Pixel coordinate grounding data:
= = = =

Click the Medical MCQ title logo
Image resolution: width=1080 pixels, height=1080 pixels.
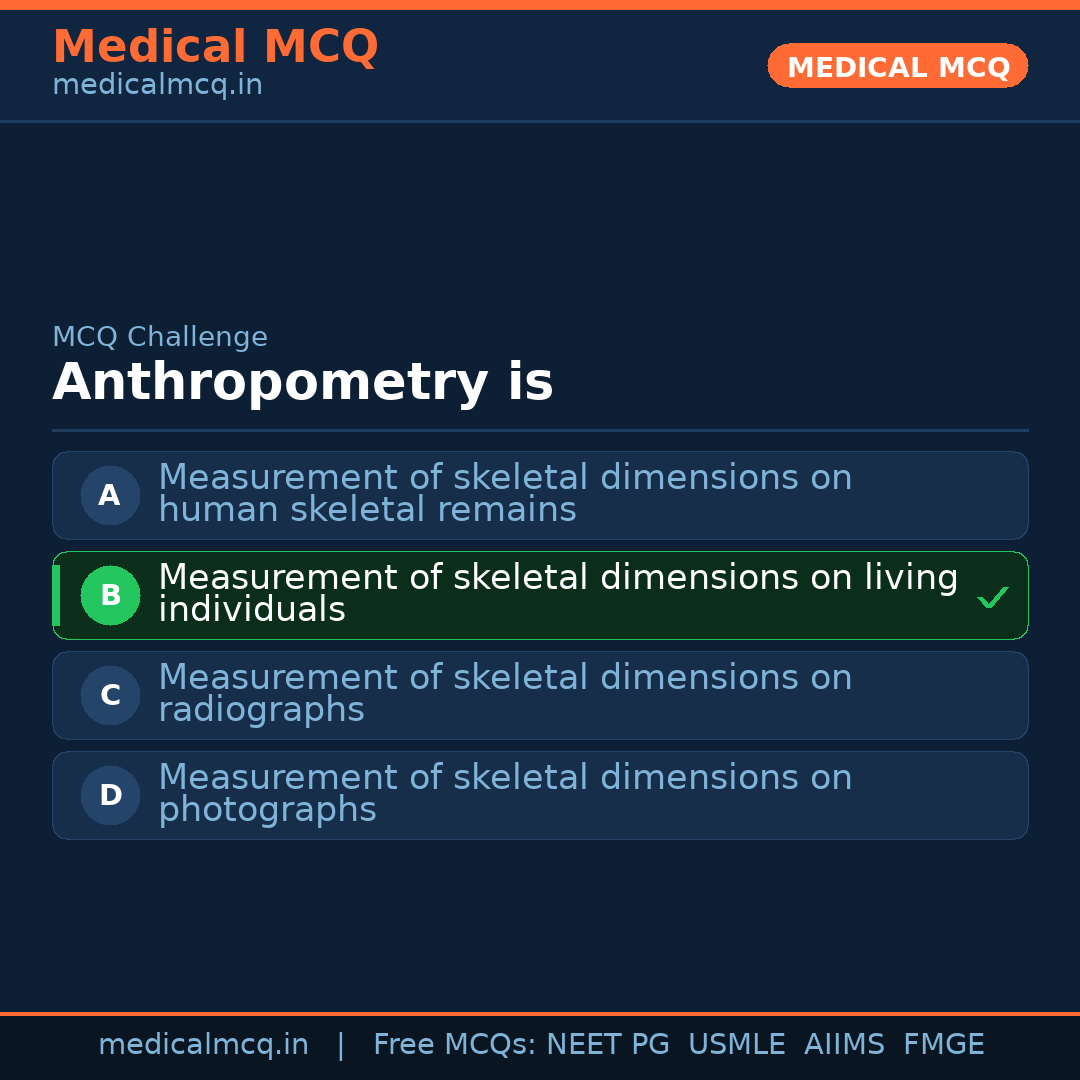click(x=215, y=47)
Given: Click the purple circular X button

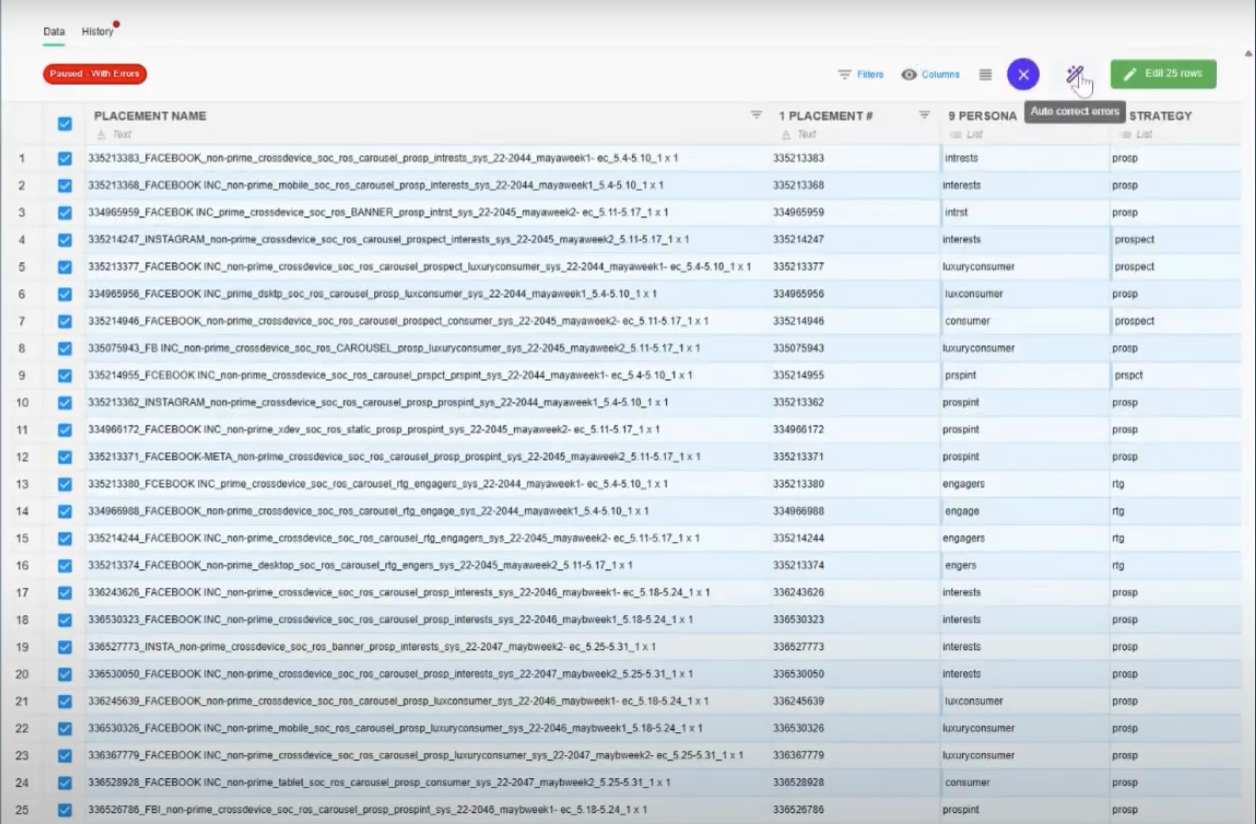Looking at the screenshot, I should (1023, 74).
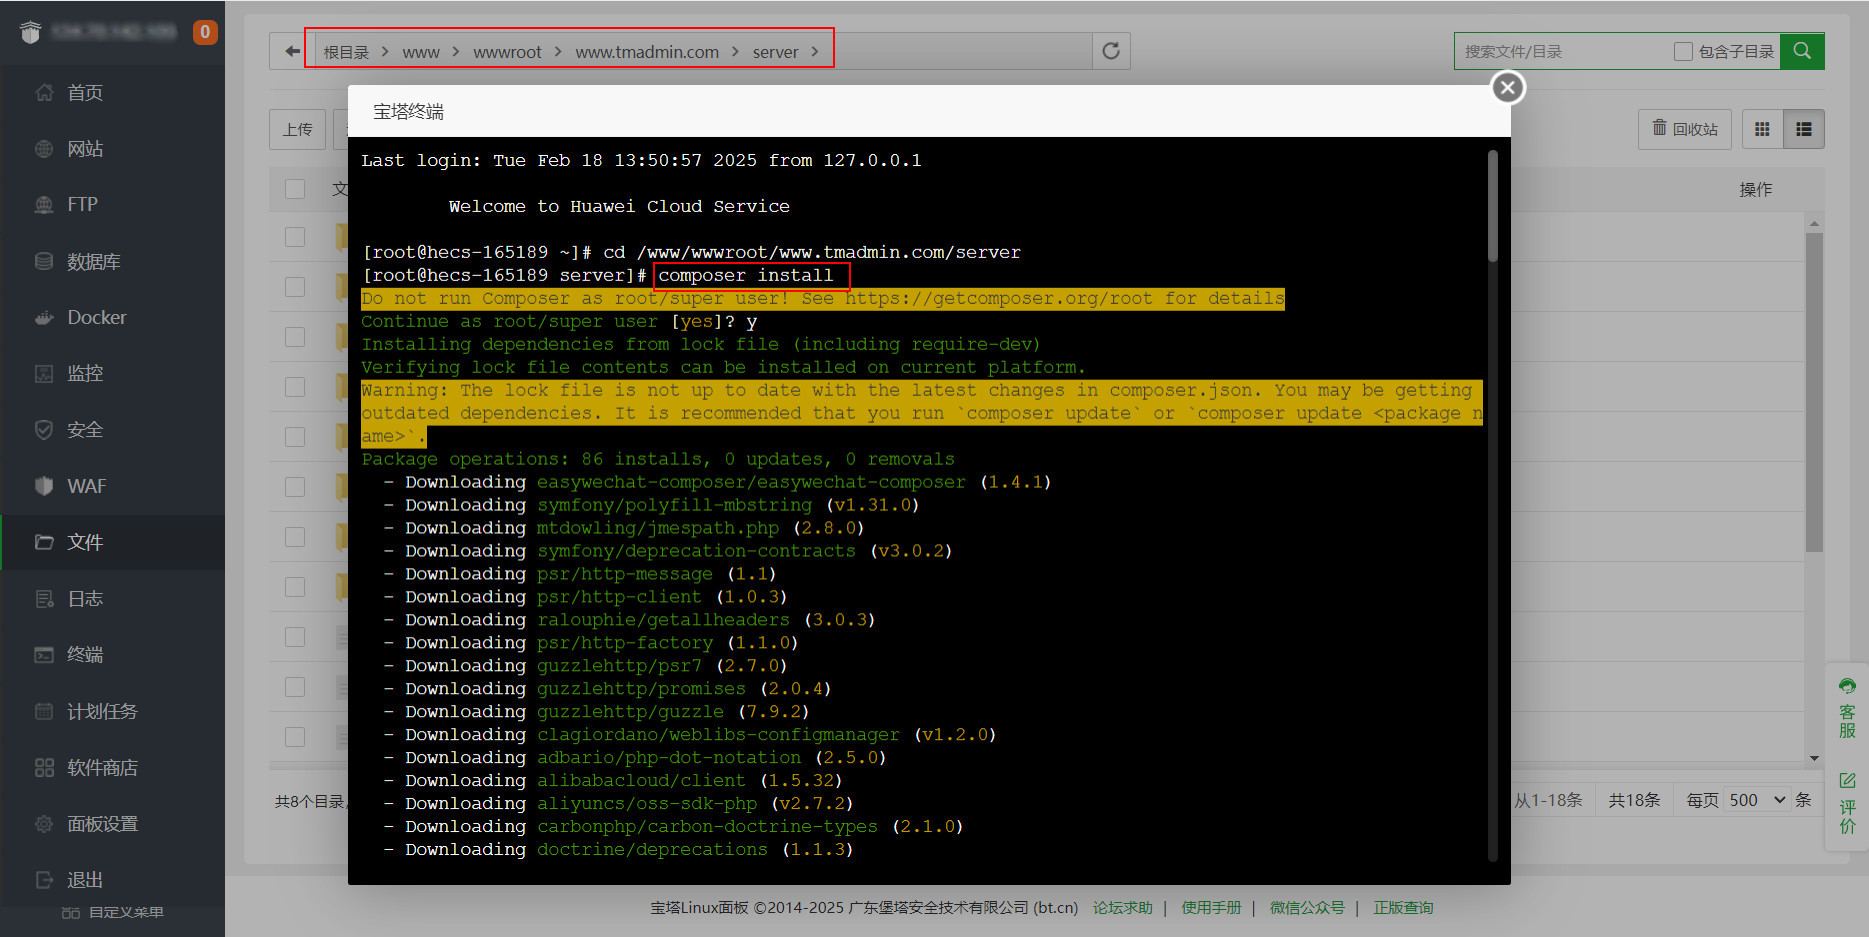
Task: Focus the 搜索文件/目录 search field
Action: pos(1562,51)
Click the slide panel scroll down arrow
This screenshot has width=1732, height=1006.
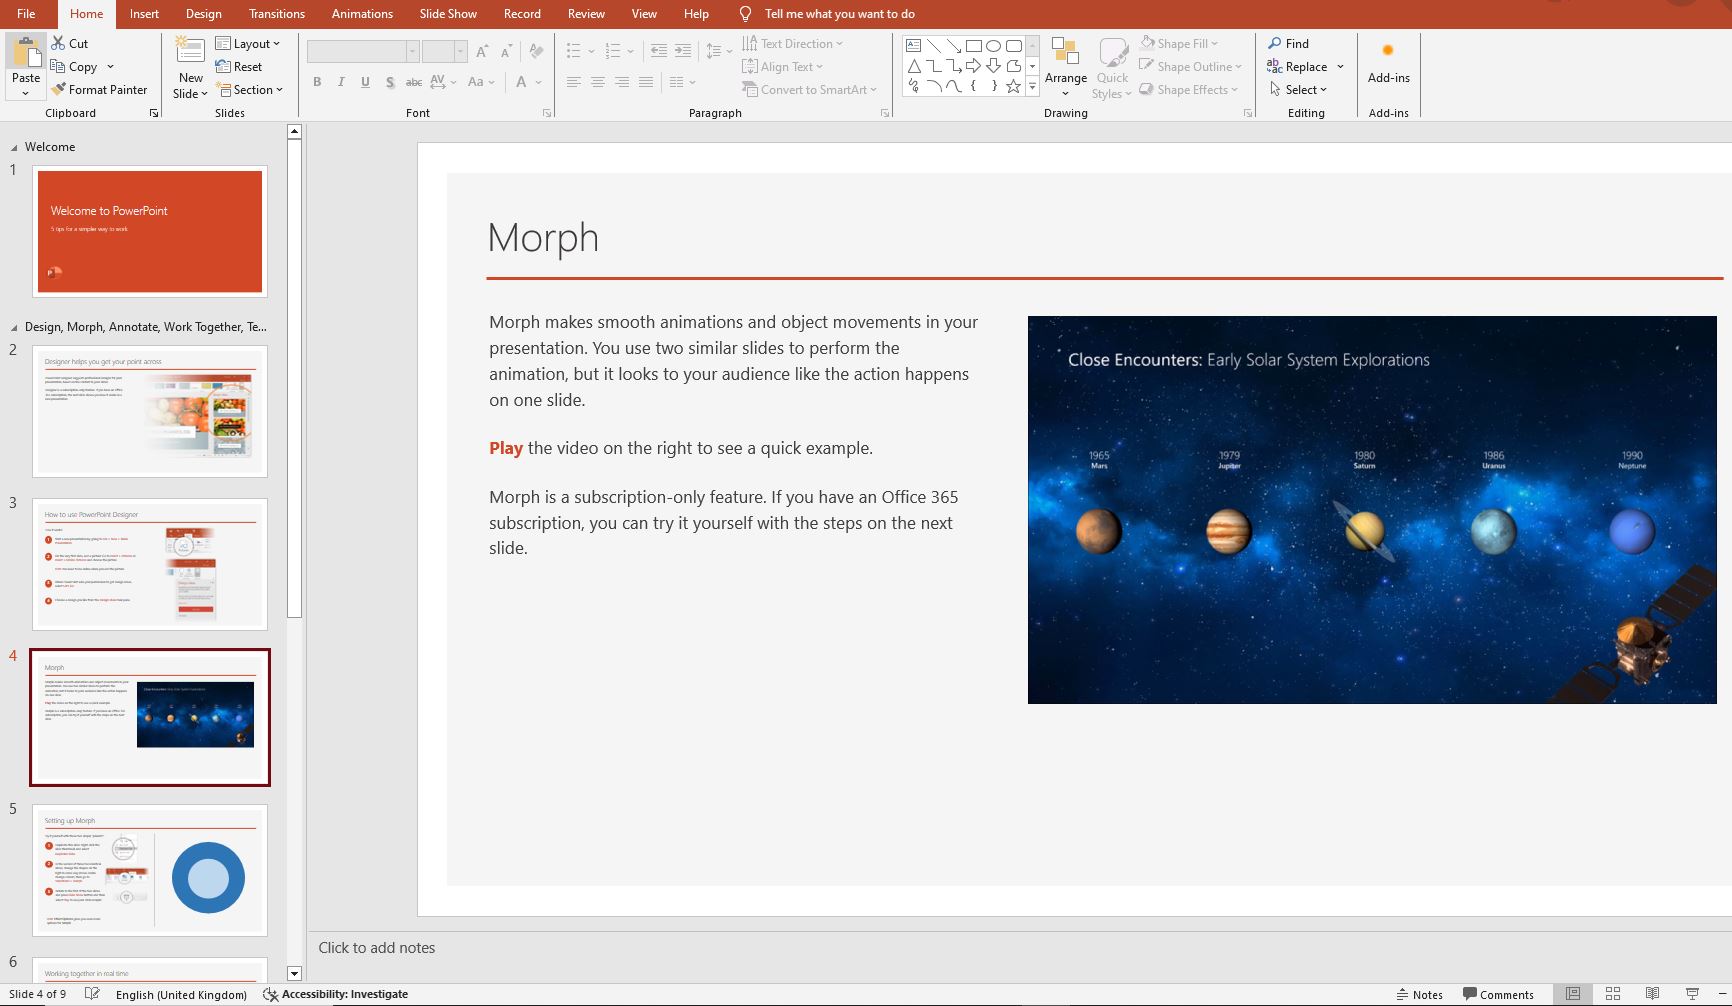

= = = =

## PROBLEM DETAILS
Repeat each record exactly as shown above, dropping all images.

## SOLVED PROBLEM
Click the Medical MCQ title logo
Image resolution: width=1080 pixels, height=1080 pixels.
click(x=215, y=47)
Given: Click the purple circular X button

Looking at the screenshot, I should (1023, 74).
Task: Focus the 搜索文件/目录 search field
Action: pos(1562,51)
Click the slide panel scroll down arrow
This screenshot has width=1732, height=1006.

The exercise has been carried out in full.